Earlier this week the Chron reported on the new Personal Librarian Program at Drexel University. Every incoming freshman student this year has been assigned an individual librarian, and students are encouraged to contact their personal librarians throughout the semester whenever they have questions about doing research or using the library. While Drexel is not the only academic library offering this service, the publicity around the Drexel program has inspired lots of conversation this week among librarians I know both in person and online via Twitter, Facebook, and blogs.
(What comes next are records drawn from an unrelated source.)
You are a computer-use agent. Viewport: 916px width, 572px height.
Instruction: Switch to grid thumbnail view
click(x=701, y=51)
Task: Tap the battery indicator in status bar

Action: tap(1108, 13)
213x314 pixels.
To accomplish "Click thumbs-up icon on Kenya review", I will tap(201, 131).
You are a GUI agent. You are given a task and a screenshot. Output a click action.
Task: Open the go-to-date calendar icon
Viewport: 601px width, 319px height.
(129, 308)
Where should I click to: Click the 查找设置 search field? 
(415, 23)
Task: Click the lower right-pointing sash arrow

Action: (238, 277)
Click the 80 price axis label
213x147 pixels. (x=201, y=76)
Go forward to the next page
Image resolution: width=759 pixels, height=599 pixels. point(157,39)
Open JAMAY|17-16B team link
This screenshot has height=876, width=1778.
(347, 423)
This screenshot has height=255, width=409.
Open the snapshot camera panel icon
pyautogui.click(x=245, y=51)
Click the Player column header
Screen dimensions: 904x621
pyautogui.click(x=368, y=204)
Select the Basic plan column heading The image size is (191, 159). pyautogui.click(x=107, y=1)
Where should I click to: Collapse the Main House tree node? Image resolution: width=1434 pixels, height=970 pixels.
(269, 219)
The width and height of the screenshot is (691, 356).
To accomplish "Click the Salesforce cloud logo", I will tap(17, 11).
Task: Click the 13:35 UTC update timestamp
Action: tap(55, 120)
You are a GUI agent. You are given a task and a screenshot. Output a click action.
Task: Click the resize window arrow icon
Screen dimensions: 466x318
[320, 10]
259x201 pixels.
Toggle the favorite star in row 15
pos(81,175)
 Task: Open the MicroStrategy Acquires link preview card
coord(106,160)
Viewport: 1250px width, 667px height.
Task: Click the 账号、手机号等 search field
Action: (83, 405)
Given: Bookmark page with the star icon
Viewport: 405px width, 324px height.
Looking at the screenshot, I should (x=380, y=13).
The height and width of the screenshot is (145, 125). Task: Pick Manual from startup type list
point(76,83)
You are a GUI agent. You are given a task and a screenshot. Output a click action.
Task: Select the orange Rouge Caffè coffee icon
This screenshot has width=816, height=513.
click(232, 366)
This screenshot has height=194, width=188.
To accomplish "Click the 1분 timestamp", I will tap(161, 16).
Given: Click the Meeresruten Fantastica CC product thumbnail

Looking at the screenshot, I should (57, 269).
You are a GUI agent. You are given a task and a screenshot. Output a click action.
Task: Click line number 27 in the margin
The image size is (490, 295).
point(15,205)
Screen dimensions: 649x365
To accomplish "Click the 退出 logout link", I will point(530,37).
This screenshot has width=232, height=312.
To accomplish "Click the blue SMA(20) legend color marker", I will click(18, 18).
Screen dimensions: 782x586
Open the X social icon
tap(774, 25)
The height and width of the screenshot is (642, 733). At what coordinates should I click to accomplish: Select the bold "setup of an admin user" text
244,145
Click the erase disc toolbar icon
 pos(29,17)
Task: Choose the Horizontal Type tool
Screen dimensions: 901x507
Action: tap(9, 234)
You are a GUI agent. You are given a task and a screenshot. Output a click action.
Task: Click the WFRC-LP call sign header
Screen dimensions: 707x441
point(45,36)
It definitely seems like there has been a rise in individual services to students at academic libraries over the past few years. Some libraries are experimenting with librarian office hours; sometimes they’re held in the library, and sometimes a subject librarian will offer consultations in an office in each discipline’s department. Many libraries promote individual consultations by appointment with reference librarians for students and faculty. We started offering this service at my library last semester and it’s working well. It’s been great to be able to offer more in-depth assistance to students without feeling the pressure of the busy reference desk.
As an instruction librarian I’m used to interacting with students in a class, but working with many students at once is very different from a one-on-one interaction with a student. Maybe it’s just in the air, but more and more often I find myself thinking about ways to work with individual students. I think these services are so attractive to me because it seems like they would encourage stronger student engagement with research and critical thinking. No matter how relevant (e.g., assignment-based), timely, interactive, or entertaining a classroom instruction session is, it can be difficult to fully engage every student in the room. But working with students one-on-one removes some of the obstacles–like fear of asking questions in front of the entire class–and lets us work at each individual student’s level of experience and need.
I have to admit that the numbers are a bit scary. The ratio of Personal Librarians to incoming freshmen at Drexel is about 1:100. How can academic libraries at colleges with a different ratio–say, 1:500 or even 1:1,000–offer these kinds of individual services? One thought is to start small, with students in a specific discipline or major, and I’m sure there are other groups of students that would work well for a personal librarian project pilot. And assessment should help us evaluate the impact of individual services as compared to group instruction, and help us decide whether to offer a personal librarian program. (Assessment is on my mind this week as I’ve been making my way through the new ACRL Value of Academic Libraries Report, but that’s a post for another day.)
If you’re experimenting with individual services in your library, what have your experiences been?